* [EXERCISE AIM]:
Some of the lines below need repeating. Reproduce exactly those between the lines holding "Expand the Scripts submenu chevron" and "This screenshot has width=956, height=1186.", inclusive.
(RECORDS PROVIDED begins)
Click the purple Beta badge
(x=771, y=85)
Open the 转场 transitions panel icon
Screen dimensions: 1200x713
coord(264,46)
(RECORDS PROVIDED ends)
(RECORDS PROVIDED begins)
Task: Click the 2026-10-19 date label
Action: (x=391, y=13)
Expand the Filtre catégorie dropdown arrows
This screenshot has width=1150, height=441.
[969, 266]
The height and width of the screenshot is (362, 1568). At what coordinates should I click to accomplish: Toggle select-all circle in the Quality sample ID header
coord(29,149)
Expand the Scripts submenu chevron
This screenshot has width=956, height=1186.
(RECORDS PROVIDED ends)
(RECORDS PROVIDED begins)
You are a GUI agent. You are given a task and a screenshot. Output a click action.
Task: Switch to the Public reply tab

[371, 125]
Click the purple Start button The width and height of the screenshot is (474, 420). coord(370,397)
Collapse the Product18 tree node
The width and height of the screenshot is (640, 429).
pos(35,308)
(RECORDS PROVIDED ends)
* [FINISHED EXERCISE]:
Expand the Scripts submenu chevron
This screenshot has width=956, height=1186.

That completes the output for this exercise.